THE RECORDS:
+===+

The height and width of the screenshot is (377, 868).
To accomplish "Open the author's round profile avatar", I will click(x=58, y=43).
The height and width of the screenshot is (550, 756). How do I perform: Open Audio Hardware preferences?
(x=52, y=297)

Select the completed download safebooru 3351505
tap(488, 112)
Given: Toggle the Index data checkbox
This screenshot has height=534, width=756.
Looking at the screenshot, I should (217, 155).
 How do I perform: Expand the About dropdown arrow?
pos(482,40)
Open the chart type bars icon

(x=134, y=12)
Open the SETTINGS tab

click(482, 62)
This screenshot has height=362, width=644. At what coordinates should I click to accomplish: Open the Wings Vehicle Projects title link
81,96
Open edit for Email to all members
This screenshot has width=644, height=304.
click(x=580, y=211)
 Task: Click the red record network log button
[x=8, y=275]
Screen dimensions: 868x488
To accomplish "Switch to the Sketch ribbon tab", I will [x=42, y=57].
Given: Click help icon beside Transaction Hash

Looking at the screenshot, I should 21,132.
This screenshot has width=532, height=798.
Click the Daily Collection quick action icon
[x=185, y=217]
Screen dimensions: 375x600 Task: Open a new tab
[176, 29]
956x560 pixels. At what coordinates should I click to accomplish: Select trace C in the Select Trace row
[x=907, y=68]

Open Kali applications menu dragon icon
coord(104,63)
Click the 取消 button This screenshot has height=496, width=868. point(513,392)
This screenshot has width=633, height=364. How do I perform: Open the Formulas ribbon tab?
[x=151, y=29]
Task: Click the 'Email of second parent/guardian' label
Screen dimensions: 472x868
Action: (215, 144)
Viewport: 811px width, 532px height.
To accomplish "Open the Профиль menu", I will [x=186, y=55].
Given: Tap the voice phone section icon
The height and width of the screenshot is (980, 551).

+===+

WHAT NEEDS TO BE DONE:
Identify how many lines in the entries above include the string "will", then state that number alone.

FINISHED EXERCISE:
3